___ TASK INPUTS

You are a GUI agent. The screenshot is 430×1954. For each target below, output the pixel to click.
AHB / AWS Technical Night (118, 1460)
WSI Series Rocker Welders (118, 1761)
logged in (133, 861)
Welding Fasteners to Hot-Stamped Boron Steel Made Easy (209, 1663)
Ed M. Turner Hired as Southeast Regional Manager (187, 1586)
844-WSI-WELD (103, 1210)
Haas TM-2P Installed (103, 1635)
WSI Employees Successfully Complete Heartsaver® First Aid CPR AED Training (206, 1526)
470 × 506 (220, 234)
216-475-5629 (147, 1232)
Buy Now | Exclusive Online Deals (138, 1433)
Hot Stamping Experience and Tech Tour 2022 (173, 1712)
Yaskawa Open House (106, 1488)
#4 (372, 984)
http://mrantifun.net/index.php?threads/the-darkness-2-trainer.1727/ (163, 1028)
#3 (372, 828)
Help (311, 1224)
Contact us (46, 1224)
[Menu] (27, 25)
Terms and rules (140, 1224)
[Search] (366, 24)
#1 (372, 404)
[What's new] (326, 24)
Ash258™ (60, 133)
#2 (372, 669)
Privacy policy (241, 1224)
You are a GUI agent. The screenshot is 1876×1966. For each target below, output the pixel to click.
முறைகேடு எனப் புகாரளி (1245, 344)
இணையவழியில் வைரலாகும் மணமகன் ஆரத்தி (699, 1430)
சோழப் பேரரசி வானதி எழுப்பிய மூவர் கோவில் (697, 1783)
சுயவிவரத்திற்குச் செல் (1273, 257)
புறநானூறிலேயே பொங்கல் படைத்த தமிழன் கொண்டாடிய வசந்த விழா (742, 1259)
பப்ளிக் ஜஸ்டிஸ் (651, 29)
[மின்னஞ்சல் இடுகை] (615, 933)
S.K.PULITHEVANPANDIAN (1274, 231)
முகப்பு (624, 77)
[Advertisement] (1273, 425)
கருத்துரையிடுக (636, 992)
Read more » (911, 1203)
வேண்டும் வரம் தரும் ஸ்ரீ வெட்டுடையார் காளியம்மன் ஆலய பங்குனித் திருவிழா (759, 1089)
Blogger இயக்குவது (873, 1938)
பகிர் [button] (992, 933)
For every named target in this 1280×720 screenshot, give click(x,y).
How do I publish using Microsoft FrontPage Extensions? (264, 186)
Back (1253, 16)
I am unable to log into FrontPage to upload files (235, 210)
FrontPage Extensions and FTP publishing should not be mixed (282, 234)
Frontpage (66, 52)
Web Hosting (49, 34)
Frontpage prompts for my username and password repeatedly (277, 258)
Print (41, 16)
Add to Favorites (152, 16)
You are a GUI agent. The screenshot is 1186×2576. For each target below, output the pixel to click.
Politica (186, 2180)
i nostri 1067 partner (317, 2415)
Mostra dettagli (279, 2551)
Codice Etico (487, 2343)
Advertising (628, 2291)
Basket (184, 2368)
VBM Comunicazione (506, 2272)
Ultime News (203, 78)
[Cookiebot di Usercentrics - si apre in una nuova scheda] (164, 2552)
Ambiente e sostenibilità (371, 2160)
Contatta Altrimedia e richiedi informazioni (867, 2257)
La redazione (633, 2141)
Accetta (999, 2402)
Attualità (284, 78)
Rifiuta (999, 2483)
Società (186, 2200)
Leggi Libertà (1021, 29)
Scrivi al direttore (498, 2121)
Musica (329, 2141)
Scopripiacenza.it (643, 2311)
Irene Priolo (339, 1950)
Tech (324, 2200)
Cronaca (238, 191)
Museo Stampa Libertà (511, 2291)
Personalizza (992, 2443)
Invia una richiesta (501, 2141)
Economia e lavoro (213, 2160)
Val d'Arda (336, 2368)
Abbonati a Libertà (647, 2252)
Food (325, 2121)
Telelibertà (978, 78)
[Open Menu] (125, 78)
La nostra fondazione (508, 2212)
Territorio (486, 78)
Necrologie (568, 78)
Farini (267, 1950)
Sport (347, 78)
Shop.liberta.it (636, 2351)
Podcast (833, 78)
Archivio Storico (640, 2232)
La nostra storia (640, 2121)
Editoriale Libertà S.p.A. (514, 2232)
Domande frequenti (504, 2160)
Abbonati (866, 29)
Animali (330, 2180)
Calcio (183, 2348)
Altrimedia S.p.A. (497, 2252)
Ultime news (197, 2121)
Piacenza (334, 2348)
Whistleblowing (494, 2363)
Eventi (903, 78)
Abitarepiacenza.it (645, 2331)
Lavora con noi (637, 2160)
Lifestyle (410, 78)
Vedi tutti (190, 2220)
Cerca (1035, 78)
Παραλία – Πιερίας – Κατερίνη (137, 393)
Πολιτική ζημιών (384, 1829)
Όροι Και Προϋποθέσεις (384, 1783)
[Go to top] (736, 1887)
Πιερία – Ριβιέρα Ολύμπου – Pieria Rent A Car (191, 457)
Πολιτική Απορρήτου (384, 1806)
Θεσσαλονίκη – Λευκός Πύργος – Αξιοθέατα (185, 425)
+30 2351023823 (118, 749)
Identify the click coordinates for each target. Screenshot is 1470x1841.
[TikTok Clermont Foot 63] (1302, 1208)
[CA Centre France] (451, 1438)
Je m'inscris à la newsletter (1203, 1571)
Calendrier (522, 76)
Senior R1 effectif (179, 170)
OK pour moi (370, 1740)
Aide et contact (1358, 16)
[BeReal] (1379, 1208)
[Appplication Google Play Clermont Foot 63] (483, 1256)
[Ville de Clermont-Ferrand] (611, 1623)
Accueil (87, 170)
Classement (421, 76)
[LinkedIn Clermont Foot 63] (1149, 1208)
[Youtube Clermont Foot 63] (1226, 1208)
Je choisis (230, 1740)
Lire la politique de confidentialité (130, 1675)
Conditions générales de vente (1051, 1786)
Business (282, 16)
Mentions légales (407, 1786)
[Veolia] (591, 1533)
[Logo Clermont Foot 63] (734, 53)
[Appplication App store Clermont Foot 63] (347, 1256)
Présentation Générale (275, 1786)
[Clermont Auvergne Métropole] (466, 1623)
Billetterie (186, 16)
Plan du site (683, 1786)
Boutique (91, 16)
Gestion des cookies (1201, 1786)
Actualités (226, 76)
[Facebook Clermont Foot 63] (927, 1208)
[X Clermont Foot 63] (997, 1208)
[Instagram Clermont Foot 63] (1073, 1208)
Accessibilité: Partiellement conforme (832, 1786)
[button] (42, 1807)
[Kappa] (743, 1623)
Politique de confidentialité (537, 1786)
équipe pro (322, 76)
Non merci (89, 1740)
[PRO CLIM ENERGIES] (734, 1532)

______

Once the records are read, print each of them exactly as written.

You are a GUI agent. The screenshot is 430×1954. For each target below, output the pixel to click.
AHB / AWS Technical Night (118, 1460)
WSI Series Rocker Welders (118, 1761)
logged in (133, 861)
Welding Fasteners to Hot-Stamped Boron Steel Made Easy (209, 1663)
Ed M. Turner Hired as Southeast Regional Manager (187, 1586)
844-WSI-WELD (103, 1210)
Haas TM-2P Installed (103, 1635)
WSI Employees Successfully Complete Heartsaver® First Aid CPR AED Training (206, 1526)
470 × 506 (220, 234)
216-475-5629 (147, 1232)
Buy Now | Exclusive Online Deals (138, 1433)
Hot Stamping Experience and Tech Tour 2022 (173, 1712)
Yaskawa Open House (106, 1488)
#4 (372, 984)
http://mrantifun.net/index.php?threads/the-darkness-2-trainer.1727/ (163, 1028)
#3 (372, 828)
Help (311, 1224)
Contact us (46, 1224)
[Menu] (27, 25)
Terms and rules (140, 1224)
[Search] (366, 24)
#1 (372, 404)
[What's new] (326, 24)
Ash258™ (60, 133)
#2 (372, 669)
Privacy policy (241, 1224)
You are a GUI agent. The screenshot is 1876×1966. For each target below, output the pixel to click.
முறைகேடு எனப் புகாரளி (1245, 344)
இணையவழியில் வைரலாகும் மணமகன் ஆரத்தி (699, 1430)
சோழப் பேரரசி வானதி எழுப்பிய மூவர் கோவில் (697, 1783)
சுயவிவரத்திற்குச் செல் (1273, 257)
புறநானூறிலேயே பொங்கல் படைத்த தமிழன் கொண்டாடிய வசந்த விழா (742, 1259)
பப்ளிக் ஜஸ்டிஸ் (651, 29)
[மின்னஞ்சல் இடுகை] (615, 933)
S.K.PULITHEVANPANDIAN (1274, 231)
முகப்பு (624, 77)
[Advertisement] (1273, 425)
கருத்துரையிடுக (636, 992)
Read more » (911, 1203)
வேண்டும் வரம் தரும் ஸ்ரீ வெட்டுடையார் காளியம்மன் ஆலய பங்குனித் திருவிழா (759, 1089)
Blogger இயக்குவது (873, 1938)
பகிர் [button] (992, 933)
For every named target in this 1280×720 screenshot, give click(x,y).
How do I publish using Microsoft FrontPage Extensions? (264, 186)
Back (1253, 16)
I am unable to log into FrontPage to upload files (235, 210)
FrontPage Extensions and FTP publishing should not be mixed (282, 234)
Frontpage (66, 52)
Web Hosting (49, 34)
Frontpage prompts for my username and password repeatedly (277, 258)
Print (41, 16)
Add to Favorites (152, 16)
You are a GUI agent. The screenshot is 1186×2576. For each target below, output the pixel to click.
Politica (186, 2180)
i nostri 1067 partner (317, 2415)
Mostra dettagli (279, 2551)
Codice Etico (487, 2343)
Advertising (628, 2291)
Basket (184, 2368)
VBM Comunicazione (506, 2272)
Ultime News (203, 78)
[Cookiebot di Usercentrics - si apre in una nuova scheda] (164, 2552)
Ambiente e sostenibilità (371, 2160)
Contatta Altrimedia e richiedi informazioni (867, 2257)
La redazione (633, 2141)
Accetta (999, 2402)
Attualità (284, 78)
Rifiuta (999, 2483)
Società (186, 2200)
Leggi Libertà (1021, 29)
Scrivi al direttore (498, 2121)
Musica (329, 2141)
Scopripiacenza.it (643, 2311)
Irene Priolo (339, 1950)
Tech (324, 2200)
Cronaca (238, 191)
Museo Stampa Libertà (511, 2291)
Personalizza (992, 2443)
Invia una richiesta (501, 2141)
Economia e lavoro (213, 2160)
Val d'Arda (336, 2368)
Abbonati a Libertà (647, 2252)
Food (325, 2121)
Telelibertà (978, 78)
[Open Menu] (125, 78)
La nostra fondazione (508, 2212)
Territorio (486, 78)
Necrologie (568, 78)
Farini (267, 1950)
Sport (347, 78)
Shop.liberta.it (636, 2351)
Podcast (833, 78)
Archivio Storico (640, 2232)
La nostra storia (640, 2121)
Editoriale Libertà S.p.A. (514, 2232)
Domande frequenti (504, 2160)
Abbonati (866, 29)
Animali (330, 2180)
Calcio (183, 2348)
Altrimedia S.p.A. (497, 2252)
Ultime news (197, 2121)
Piacenza (334, 2348)
Whistleblowing (494, 2363)
Eventi (903, 78)
Abitarepiacenza.it (645, 2331)
Lavora con noi (637, 2160)
Lifestyle (410, 78)
Vedi tutti (190, 2220)
Cerca (1035, 78)
Παραλία – Πιερίας – Κατερίνη (137, 393)
Πολιτική ζημιών (384, 1829)
Όροι Και Προϋποθέσεις (384, 1783)
[Go to top] (736, 1887)
Πιερία – Ριβιέρα Ολύμπου – Pieria Rent A Car (191, 457)
Πολιτική Απορρήτου (384, 1806)
Θεσσαλονίκη – Λευκός Πύργος – Αξιοθέατα (185, 425)
+30 2351023823 (118, 749)
Identify the click coordinates for each target. Screenshot is 1470x1841.
[TikTok Clermont Foot 63] (1302, 1208)
[CA Centre France] (451, 1438)
Je m'inscris à la newsletter (1203, 1571)
Calendrier (522, 76)
Senior R1 effectif (179, 170)
OK pour moi (370, 1740)
Aide et contact (1358, 16)
[BeReal] (1379, 1208)
[Appplication Google Play Clermont Foot 63] (483, 1256)
[Ville de Clermont-Ferrand] (611, 1623)
Accueil (87, 170)
Classement (421, 76)
[LinkedIn Clermont Foot 63] (1149, 1208)
[Youtube Clermont Foot 63] (1226, 1208)
Je choisis (230, 1740)
Lire la politique de confidentialité (130, 1675)
Conditions générales de vente (1051, 1786)
Business (282, 16)
Mentions légales (407, 1786)
[Veolia] (591, 1533)
[Logo Clermont Foot 63] (734, 53)
[Appplication App store Clermont Foot 63] (347, 1256)
Présentation Générale (275, 1786)
[Clermont Auvergne Métropole] (466, 1623)
Billetterie (186, 16)
Plan du site (683, 1786)
Boutique (91, 16)
Gestion des cookies (1201, 1786)
Actualités (226, 76)
[Facebook Clermont Foot 63] (927, 1208)
[X Clermont Foot 63] (997, 1208)
[Instagram Clermont Foot 63] (1073, 1208)
Accessibilité: Partiellement conforme (832, 1786)
[button] (42, 1807)
[Kappa] (743, 1623)
Politique de confidentialité (537, 1786)
équipe pro (322, 76)
Non merci (89, 1740)
[PRO CLIM ENERGIES] (734, 1532)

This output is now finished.